What is required ->
Within the listing, each line that has the string "computer" should be copied.

Information supplied ->
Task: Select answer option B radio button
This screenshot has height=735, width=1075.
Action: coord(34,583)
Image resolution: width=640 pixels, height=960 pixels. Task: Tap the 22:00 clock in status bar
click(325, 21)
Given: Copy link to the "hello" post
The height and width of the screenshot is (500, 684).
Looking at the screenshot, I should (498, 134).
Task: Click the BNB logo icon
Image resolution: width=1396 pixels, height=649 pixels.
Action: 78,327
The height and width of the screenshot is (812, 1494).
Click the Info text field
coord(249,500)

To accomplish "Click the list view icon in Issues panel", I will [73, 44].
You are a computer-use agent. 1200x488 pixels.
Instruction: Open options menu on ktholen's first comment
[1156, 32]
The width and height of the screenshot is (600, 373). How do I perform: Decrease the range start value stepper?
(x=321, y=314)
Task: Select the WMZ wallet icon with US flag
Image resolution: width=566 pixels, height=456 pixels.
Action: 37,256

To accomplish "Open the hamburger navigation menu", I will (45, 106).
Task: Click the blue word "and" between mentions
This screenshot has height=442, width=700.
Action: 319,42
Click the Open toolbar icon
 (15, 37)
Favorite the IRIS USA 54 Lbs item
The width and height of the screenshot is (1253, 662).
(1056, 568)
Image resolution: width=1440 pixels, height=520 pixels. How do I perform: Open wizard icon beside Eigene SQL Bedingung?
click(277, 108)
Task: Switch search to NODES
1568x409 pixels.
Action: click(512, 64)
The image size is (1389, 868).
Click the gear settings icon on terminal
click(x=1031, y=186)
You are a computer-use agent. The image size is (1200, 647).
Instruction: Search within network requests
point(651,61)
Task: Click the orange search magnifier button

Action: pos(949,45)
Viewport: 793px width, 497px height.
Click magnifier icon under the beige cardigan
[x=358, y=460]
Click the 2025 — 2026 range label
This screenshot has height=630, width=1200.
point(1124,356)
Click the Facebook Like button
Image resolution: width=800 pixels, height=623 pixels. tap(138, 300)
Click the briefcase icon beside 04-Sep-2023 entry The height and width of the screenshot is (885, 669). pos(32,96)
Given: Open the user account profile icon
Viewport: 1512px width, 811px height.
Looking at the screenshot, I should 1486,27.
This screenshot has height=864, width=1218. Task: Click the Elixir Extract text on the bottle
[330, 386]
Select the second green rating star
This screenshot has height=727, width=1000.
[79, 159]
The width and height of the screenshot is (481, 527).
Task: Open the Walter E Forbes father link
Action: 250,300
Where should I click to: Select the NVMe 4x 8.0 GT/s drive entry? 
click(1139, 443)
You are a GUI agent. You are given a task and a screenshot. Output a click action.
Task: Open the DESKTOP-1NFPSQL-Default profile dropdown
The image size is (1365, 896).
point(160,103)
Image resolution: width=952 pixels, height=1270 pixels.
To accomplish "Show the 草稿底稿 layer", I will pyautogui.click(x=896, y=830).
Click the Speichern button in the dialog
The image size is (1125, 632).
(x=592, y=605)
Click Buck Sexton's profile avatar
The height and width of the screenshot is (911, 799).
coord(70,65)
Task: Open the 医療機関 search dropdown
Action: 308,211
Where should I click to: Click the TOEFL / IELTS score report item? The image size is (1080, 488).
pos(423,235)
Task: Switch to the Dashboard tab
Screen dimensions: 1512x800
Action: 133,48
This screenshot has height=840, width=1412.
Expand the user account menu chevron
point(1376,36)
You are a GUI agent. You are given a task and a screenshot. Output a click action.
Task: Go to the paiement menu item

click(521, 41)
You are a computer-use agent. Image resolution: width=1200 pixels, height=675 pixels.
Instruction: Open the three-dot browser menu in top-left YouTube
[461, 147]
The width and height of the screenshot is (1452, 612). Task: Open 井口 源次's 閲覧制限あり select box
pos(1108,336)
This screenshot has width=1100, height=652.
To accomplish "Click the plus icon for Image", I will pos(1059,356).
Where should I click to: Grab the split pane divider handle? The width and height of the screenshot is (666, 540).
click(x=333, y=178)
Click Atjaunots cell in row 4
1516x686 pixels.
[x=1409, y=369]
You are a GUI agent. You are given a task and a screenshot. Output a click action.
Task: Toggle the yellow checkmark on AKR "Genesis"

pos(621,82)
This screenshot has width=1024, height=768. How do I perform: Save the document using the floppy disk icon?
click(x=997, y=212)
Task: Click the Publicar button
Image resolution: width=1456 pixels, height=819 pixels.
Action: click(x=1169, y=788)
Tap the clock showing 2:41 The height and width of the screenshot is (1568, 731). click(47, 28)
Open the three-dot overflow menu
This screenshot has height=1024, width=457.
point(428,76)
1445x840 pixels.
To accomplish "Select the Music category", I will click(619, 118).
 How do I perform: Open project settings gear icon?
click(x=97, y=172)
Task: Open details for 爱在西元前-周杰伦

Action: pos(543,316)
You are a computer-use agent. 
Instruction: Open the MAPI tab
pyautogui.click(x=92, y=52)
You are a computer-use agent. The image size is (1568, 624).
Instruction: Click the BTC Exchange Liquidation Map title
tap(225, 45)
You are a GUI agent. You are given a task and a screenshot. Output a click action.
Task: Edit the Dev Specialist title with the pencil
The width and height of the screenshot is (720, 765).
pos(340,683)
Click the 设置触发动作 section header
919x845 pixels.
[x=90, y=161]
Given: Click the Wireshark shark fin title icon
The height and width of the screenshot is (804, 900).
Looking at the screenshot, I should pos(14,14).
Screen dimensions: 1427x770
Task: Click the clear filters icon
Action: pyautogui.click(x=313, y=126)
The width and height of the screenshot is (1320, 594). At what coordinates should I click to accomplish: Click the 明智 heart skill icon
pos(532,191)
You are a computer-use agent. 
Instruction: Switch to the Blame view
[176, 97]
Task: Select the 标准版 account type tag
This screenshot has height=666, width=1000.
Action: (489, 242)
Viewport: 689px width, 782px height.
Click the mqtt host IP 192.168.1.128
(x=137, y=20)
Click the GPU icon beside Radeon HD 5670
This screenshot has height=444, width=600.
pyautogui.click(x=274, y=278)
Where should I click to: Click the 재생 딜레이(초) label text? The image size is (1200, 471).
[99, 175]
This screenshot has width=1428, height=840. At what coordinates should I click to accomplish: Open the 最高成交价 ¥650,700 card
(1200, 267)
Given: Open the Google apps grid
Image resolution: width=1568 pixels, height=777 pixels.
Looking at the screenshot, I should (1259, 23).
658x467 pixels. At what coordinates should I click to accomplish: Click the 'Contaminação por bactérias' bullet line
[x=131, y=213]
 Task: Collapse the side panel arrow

Completed exercise ->
You are a computer-use agent. 1200x488 pixels.
You are a computer-use agent. The image size is (1200, 647).
You are a computer-use agent. Image resolution: width=1200 pixels, height=675 pixels.
You are a computer-use agent. 
You are a computer-use agent. The image size is (1568, 624).
You are a computer-use agent. 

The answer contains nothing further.